We are delighted that Pete Johnson, author of multi award-winning titles like The Ghost Dog and How to Train Your Parents is joining this year's Youth Libraries Group Conference to discuss funny books. Here he talks about some of the books that made him laugh as a child and continue to provide mirth and merriment. Which books made you laugh as a child and do they continue to do so today?
Writing this, I only have to look up, to see them massed across two shelves. Some are rather shabby and battered now, but they have travelled through time with me.
For these are my most treasured children’s books. The ones which cast such a spell, they made me a reader. And many of them are funny stories.
Now, if you’d come across me when I was eight or nine, I doubt if you’d have described me as fizzing with comic energy. I was a painfully shy, fearful boy. ‘Look at people when they’re speaking to you,’ my mum would say. But I found that very hard. I was much happier mumbling away to my shoes.
This at least, was the outward me. But as soon as I could escape the tyranny of what other people called ‘real life’ I was off travelling the countryside with my irrepressible alter ego, William Brown.

▶ [PROVIDED MATERIAL]
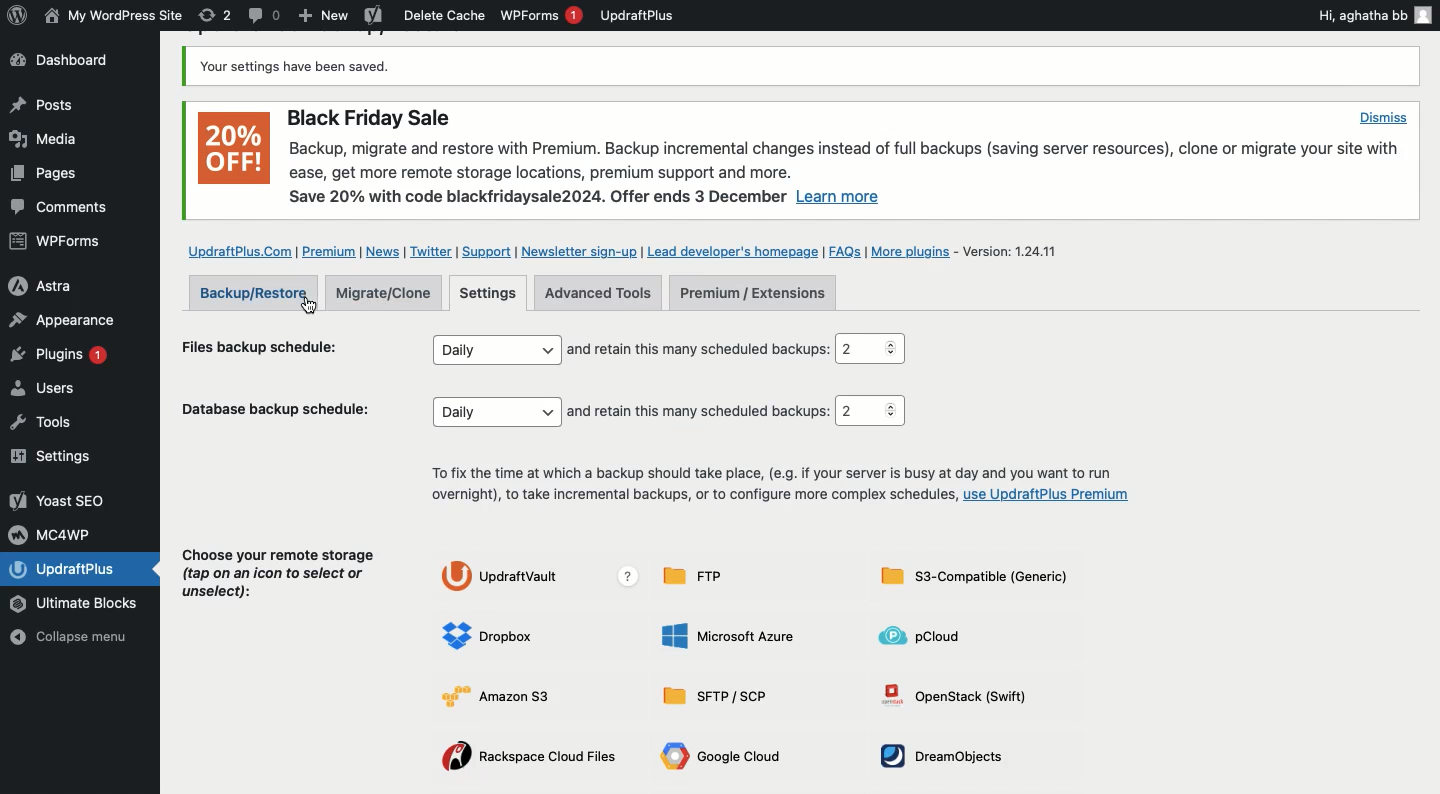 This screenshot has height=794, width=1440. Describe the element at coordinates (253, 292) in the screenshot. I see `Backup restore` at that location.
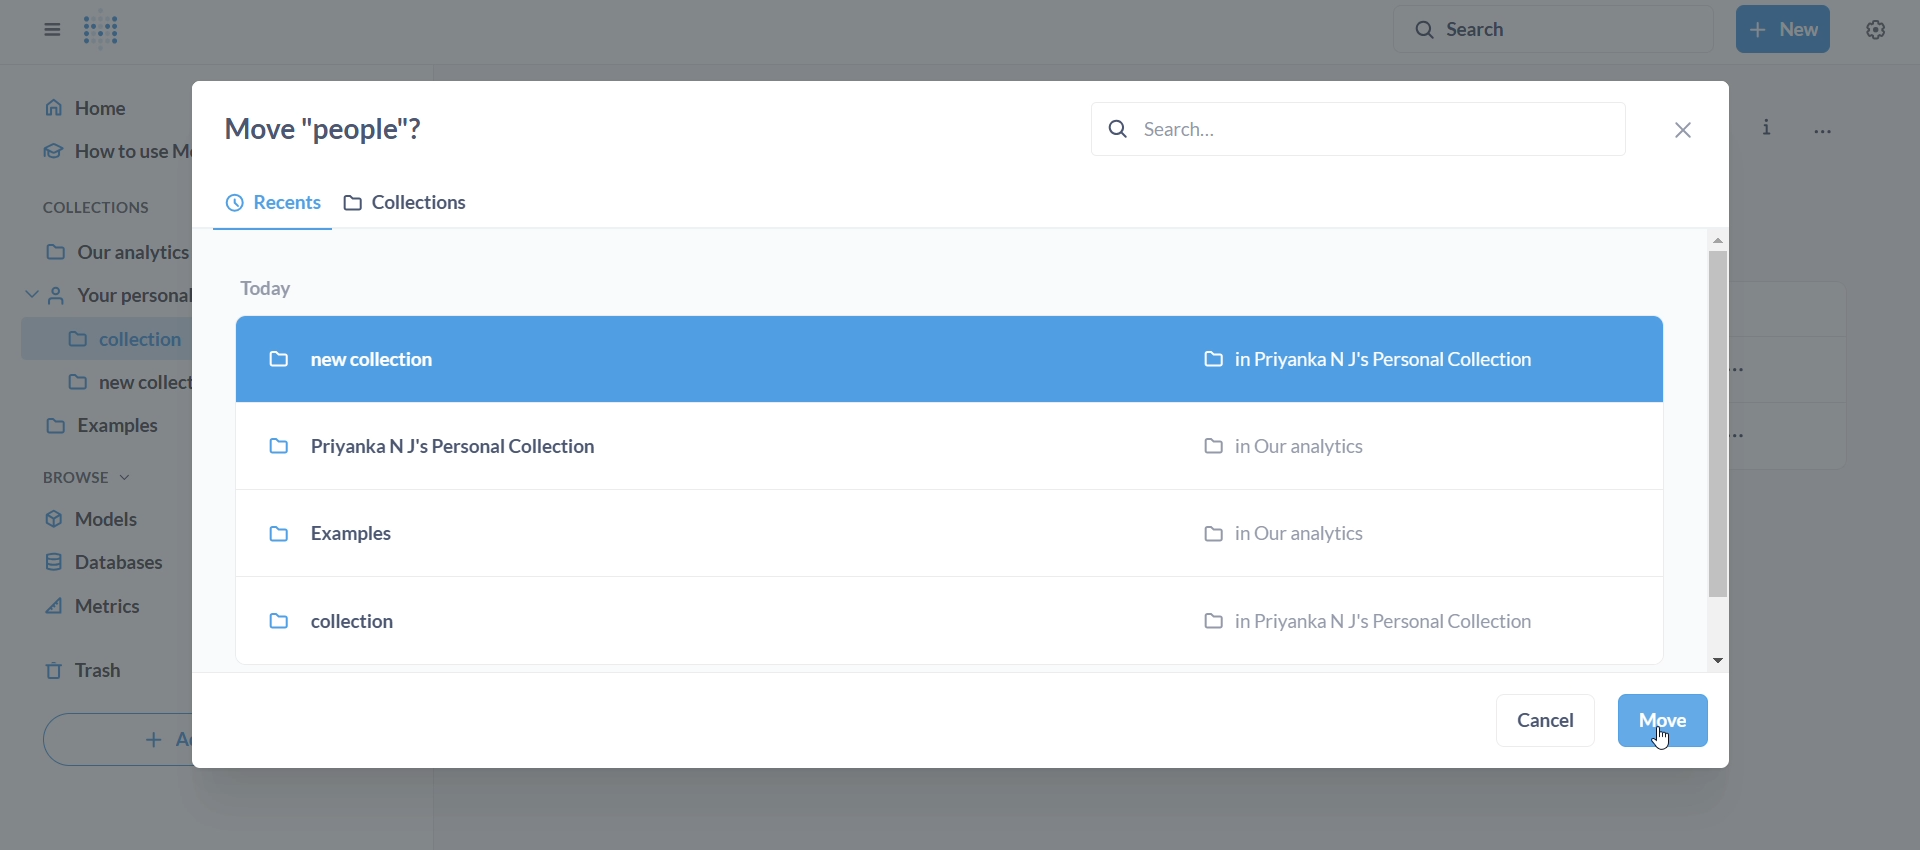  Describe the element at coordinates (100, 339) in the screenshot. I see `collection` at that location.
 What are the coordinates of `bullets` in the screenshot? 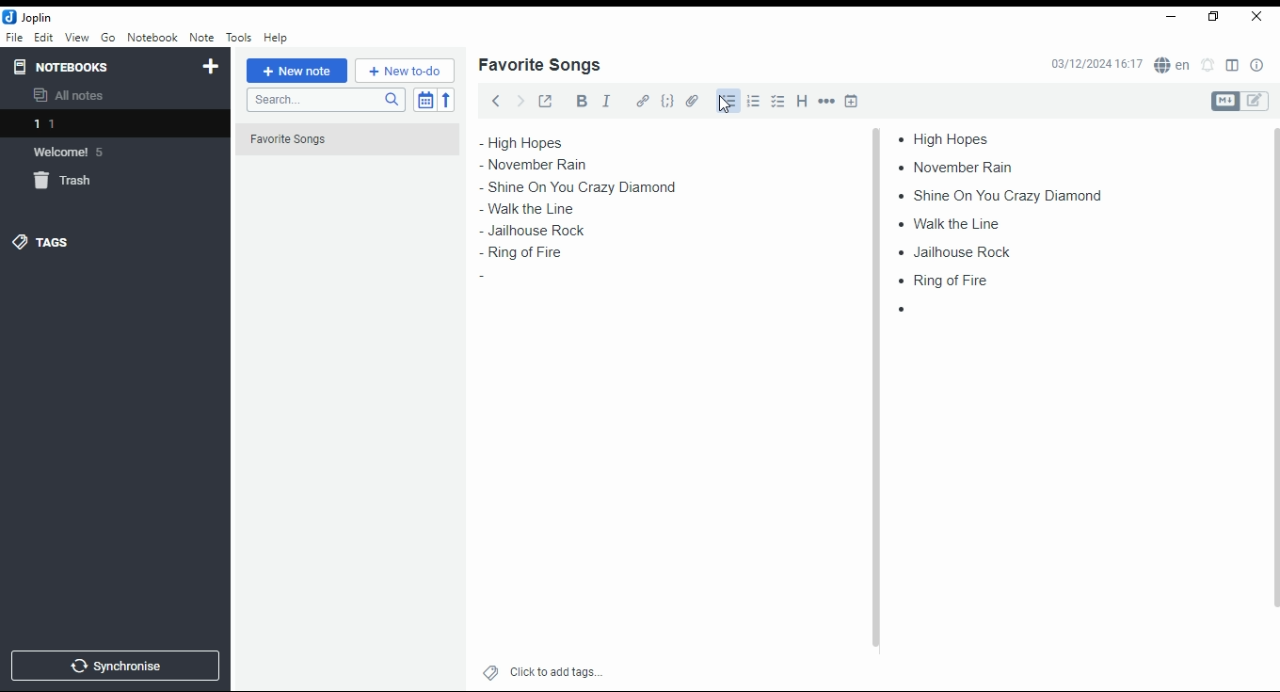 It's located at (726, 101).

▶ [GOALS]
A: In the piece about books that made the author laugh as a child, what is the name of the alter ego the author went off traveling the countryside with?
B: Carry on the piece about books that made the author laugh as a child, beginning right after its final sentence.

▶ [THE ANSWERS]
A: William Brown

B:
One night while reading a William book I caused my parents to come tearing up the stairs. They’d heard a noise. What had happened? It was very simple. I’d been laughing so hard at William and the Princess Goldilocks (from William the Pirate) I’d fallen out of bed. My parents were so pleased to see me smiling and free from my usual anxiety they didn’t say a word. In fact, they helped me buy all thirty eight of the Just William books by Richmal Crompton. William’s anarchic spirit called up something in me, as well as his optimism and resilience and sense of purpose.
I collected every one of the Jennings books by Anthony Buckeridge too. He was similarly bold and impetuous, never deliberately causing trouble but still leaving a hilarious trail of accidents and disasters. The moment when Jennings accidentally stuck his head in the railings, while attemping to photograph a squirrel never failed to make me fall about helplessly.
I re-read the William and Jennings stories over and over, marvelling not only at the brilliant characters but the witty dialogue and careful way they were structured. I suppose I was starting to analyse them.
But mainly, I was a boy who, left to his own devices, could swiftly fill his head with gloomy thoughts. In fact, I could depress myself in seconds. And there was only one antidote.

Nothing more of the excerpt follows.